In the experimental research stage, 30 experiments are used with different pulse current and pulse time (negative electrode) to determine three output quantities. These are the material removal rate (MRR), the surface roughness (Ra) and the edge quality (S). It is observed that a higher pulse current and/or pulse time result in a higher MRR and poorer edge quality. The pulse current appears to create the greatest influence (pulse current is significant). A higher pulse current combined with higher pulse time provides a higher surface roughness. This pulse current almost carries out as much influence as the pulse time (pulse current and pulse time are significant). A statistical analysis determines the significance of pulse current and pulse time. Furthermore, the use of only one replica in this statistical analysis appears to be justified.
The quantitative results (MRR, Ra and S) are explained from a materials based point of view. These explanations are confirmed in the materials research. Four occurring material removal mechanisms are observed, the optimal material removal mechanism is one of them. This mechanism means that sufficient energy appears to melt loose material in an efficient way (the optimum combination pulse current - pulse time). As a second mechanism, there is the shock effect, letting carbon fibers break down by the short pulse time and high pulse current. The two remaining mechanisms ensure a slow or unstable spark process. A first type contains supplied energy which is too low to efficiently remove material. The second type uses a too high pulse duration, allowing the melting of too big fiber bundles with a too big mass. As a result, the bundles are not immediately removed and they remain in the spark gap, hindering the further process. All these mechanisms occur in various analyzes, confirming their existence.
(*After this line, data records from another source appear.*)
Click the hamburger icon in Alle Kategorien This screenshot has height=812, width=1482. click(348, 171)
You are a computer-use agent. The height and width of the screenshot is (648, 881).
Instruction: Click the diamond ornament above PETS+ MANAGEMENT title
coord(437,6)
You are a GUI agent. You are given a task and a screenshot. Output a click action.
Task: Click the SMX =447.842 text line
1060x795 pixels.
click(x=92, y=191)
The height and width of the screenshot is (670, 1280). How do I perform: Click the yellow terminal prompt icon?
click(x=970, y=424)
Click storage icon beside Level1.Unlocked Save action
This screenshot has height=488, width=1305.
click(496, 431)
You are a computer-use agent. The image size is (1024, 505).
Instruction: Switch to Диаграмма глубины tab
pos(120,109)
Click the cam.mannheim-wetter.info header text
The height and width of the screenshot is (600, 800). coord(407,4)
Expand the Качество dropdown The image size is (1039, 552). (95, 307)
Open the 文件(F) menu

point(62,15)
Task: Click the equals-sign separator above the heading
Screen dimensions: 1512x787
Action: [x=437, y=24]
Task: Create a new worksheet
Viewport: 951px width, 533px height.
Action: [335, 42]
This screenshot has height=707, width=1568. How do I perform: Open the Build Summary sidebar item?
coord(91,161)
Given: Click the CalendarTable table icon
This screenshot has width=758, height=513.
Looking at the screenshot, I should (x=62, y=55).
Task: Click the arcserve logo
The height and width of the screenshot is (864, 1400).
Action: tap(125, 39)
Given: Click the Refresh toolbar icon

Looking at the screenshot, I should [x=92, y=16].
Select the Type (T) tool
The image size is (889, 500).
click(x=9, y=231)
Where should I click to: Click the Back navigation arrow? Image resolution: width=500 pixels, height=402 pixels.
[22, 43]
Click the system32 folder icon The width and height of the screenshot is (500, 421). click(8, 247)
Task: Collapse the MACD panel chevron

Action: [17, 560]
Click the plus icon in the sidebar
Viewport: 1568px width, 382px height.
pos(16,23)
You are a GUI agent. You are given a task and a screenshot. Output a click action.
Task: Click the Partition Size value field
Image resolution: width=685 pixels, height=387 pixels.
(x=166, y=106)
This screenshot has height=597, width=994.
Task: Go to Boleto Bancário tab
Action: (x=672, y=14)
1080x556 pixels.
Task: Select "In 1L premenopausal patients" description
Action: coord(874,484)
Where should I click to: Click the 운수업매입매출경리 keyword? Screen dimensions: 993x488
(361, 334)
Furthermore, an optimal spark technology is found for max. MRR (65 A - 12.8 µs) and min. Ra (13 A - 3.2 µs), by executing additional experiments. The highest MRR found, is 11.2 mm³/min which corresponds to a MAS of 0.14 mm/min. In comparison to the literature (four papers) this is the third highest occurring value. EDX analyzes of the machined surface confirm the literature. Copper particles coming from the electrons occur in the workpiece surface, the amount of them increases with higher energy intensity. The EDX analysis also confirms the presence of dielectric in the machined surface. It should be further examined whether the effect of the presence of copper and dielectric particles provide other material properties. All the main experiments are repeated with a positive electrode. This results in a lower MRR, lower Ra-value and equivalent S-value. Electrode wear is not sufficiently studied, this is for future research. The use of a graphite electrode provides inferior output results. The explanation for this should is to be investigated in future studies. Finally, pulse monitoring confirms an accurate implementation of the pulse current set by the machine. A proper method for measuring the pulse voltage needs further research as well.